How Much Billing-Driven Cash Lag Should a New Practice Expect in Year One, and How Do We Protect the Runway?
How to Protect a New Practice’s Runway From Billing Cash Lag
The goal is a first year where the cash lands close enough to the visits that the runway holds, instead of a full schedule sitting on top of an empty account. Here is what does that, move by move.
1. Model the Cash Calendar, Not Just the Revenue Calendar
The pro forma tells you what you earn; it does not tell you when the money arrives. Rebuild it as a cash calendar: a visit today is a claim in a day or two, a payment in 30 to 45 days if it is clean, and later still if it credentials slowly or denies. Practice-finance guidance routinely tells new owners to budget six to twelve months of operating expenses before revenue is steady. When you can see the lag on a calendar instead of assuming it away, you size the runway to the real timeline instead of the optimistic one.
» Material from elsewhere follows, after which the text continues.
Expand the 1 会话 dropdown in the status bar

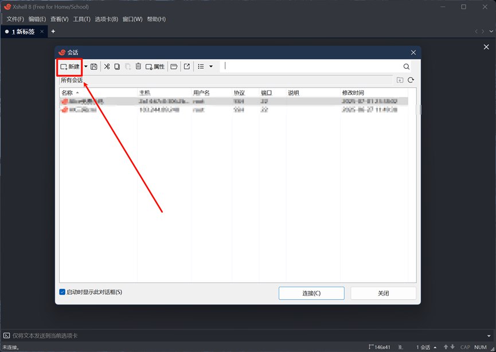point(435,347)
2. Get Clean Claims Out the Door Fast and Clean
In year one the fastest lever you control is your own clean claim rate. Every claim that goes out complete and correct pays on the first pass in weeks; every one that goes out wrong adds a denial cycle on top. The industry target is a clean claim rate at 95 percent or higher, and hitting it early is worth more to a new practice than almost anything else, because a founder’s runway cannot absorb the rework. Charges entered daily, coding verified, and claims scrubbed before submission is how the money stops waiting on avoidable mistakes.
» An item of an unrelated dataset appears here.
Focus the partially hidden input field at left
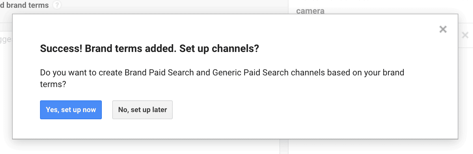Image resolution: width=473 pixels, height=154 pixels. 6,39
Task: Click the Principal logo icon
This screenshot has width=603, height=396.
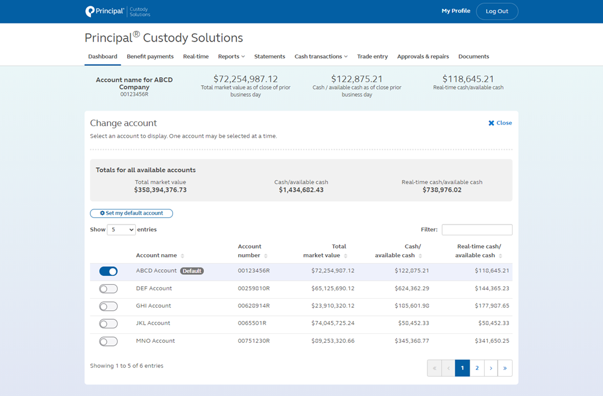Action: 88,11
3. Work Denials the Day They Land, Not the Week You Get To Them
A handful of denied or underpaid claims a week does not sound like much until you are the one covering payroll from a runway that is already thin. In a new practice the appeal work competes directly with patient care, and the denials that wait are the ones that age past collectible. Working each denial to its real reason the day it lands, correcting the claim, and resubmitting to the right entity is what keeps a small weekly leak from becoming the reason the runway ran out two months early.
4. Stand Up the Cycle With Real Capacity From Day One
The most expensive way to learn revenue cycle is to learn it live, with your own runway as the tuition. New practices that protect their cash do not staff billing as an afterthought; they stand up a working cycle before the first claim goes out. Charge entry, submission, denials, and posting running correctly from week one means the lag is only the unavoidable payment cycle, not the extra weeks a practice loses figuring out its own billing while the clock on the runway keeps ticking.
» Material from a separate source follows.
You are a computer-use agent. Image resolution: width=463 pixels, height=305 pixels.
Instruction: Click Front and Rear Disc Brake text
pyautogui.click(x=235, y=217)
5. Hand the Revenue Cycle to a Dedicated Team
New practices that protect their runway do it by handing the revenue cycle to a dedicated team from launch: remote specialists running charge entry, clean-claim submission, denials, and posting with a trained backup on every seat, live in 1 to 2 weeks. The founder goes back to seeing patients and building the practice, the cash lands as fast as the payers allow, and billing stops being the thing that quietly drains the runway. Below is what it sounds like when a new practice tries to carry this alone, in providers’ own words.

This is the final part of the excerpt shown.